Using variant files gives complete control over the scope of the negotiation, however it does require the file to be created and maintained for each resource. An alternative interface to the negotiation mechanism is to get Apache to identify the negotiation parameters (language, content type, encoding) from the file extensions.

Using File Extensions

Instead of using a var file, file extensions can be used to identify the content of files. For example, the extension eng could be used on English files, and ger on German files. Then the AddLanguage directive can be used to map these extensions onto the standard language tags.

To use this feature, the MultiViews option must first be turned on in the directory, either in access.conf or a .htaccess file. Note that Options All does not turn on multiviews.

After enabling multiviews, the directives which map extensions onto representation types can be given. These are AddLanguage, AddEncoding and AddType (content types are also set in the mime.types file). For example:

   AddLanguage en               .eng
   AddLanguage de               .ger
   AddEncoding x-compress       .Z
   AddType     application/pdf  pdf

(the last line is shown as an example only, this is actually set in the mime.types on recent Apache versions).

When a request is received, the server looks at all the files in the directory which start with the same filename. So a request for /about/info would cause the server to negotiate between all the files names /about/info.*

For each matching file, the server checks its extensions and sets the content type, language and encodings appropriately. For example, a file called info.eng.html would be associated with the language tag en and the content type text/html. The source quality is assumed to be 1.000 for all files (this can actually be set on the mime type, like "text/html;qs=0.5" but this confuses most browsers so is probably best not used).

The extensions can be listed in any order, and the request itself can include one or more extensions. For example, the files info.html.eng and info.html.ger could be requested with the URL info.html. This provides an easy way to upgrade a site to use negotiation without having to change existing links.

Of course, for negotiation to work browsers must send the correct information. While most make a reasonable attempt there are some problems.

What Browsers Do

For negotiation to work, browsers must send the correct request information. For human languages, browsers should let the user pick what lanuguage or languages they are interested in. Recent betas versions of Netscape let the user select one or more languages (see the Options, General Preferences, Languages section).

For content-types, the browser should send a list of types it can accept. For example, "text/html, text/plain, image/jpeg, image/gif". Most browsers also add the catch-all type of "*/*" to indicate that they can accept any content type. The server treats this entry with lower priority than a direct match.

Unfortunately, the */* type is sometimes used instead of listing explicitly acceptable types. For example, if the Adobe Acrobat Reader plug-in is installed into Netscape, Netscape should add application/pdf to its acceptable content types. This would let the server transparently send the most appropriate content type (PDF files to suitable browsers, else HTML). Netscape does not send the content types it can accept, instead relying on the */* catch-all. This makes transparent content-negotiation impossible.

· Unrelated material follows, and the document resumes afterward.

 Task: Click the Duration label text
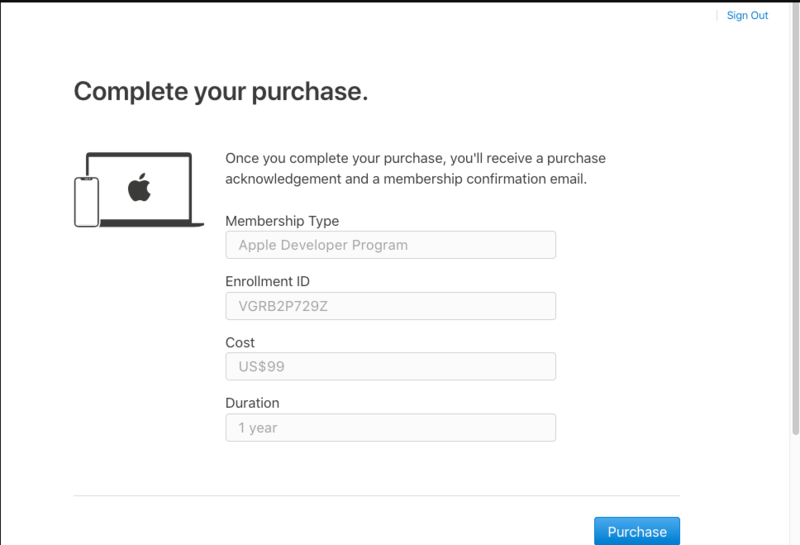pyautogui.click(x=252, y=403)
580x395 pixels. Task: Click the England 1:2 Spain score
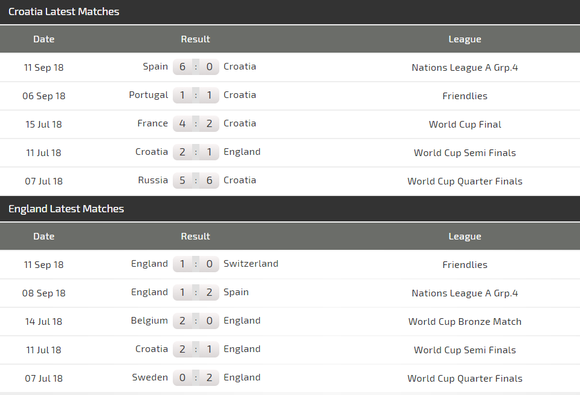coord(196,293)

In addition, most browsers do not indicate a preferences for particular types. This should be done by adding a preference factor (q) to the content type. For example, a browser which can accept Acrobat files might prefer them to HTML, so it could send an accept type list which includes text/html: q=0.7, application/pdf: q=0.8. When the server handles the request, it would combine this information with its source quality information (if any) to pick the 'best' content type to return.

HTTP/1.1

The new HTTP/1.1 specification defines how content negotiation works for the first time. It also adds some new facilities which are not yet available in any browser or server. This includes the ability for the server to return a list of possible matches if it cannot identify the best one to use. Apache implements the server end of HTTP/1.1 content negotiation.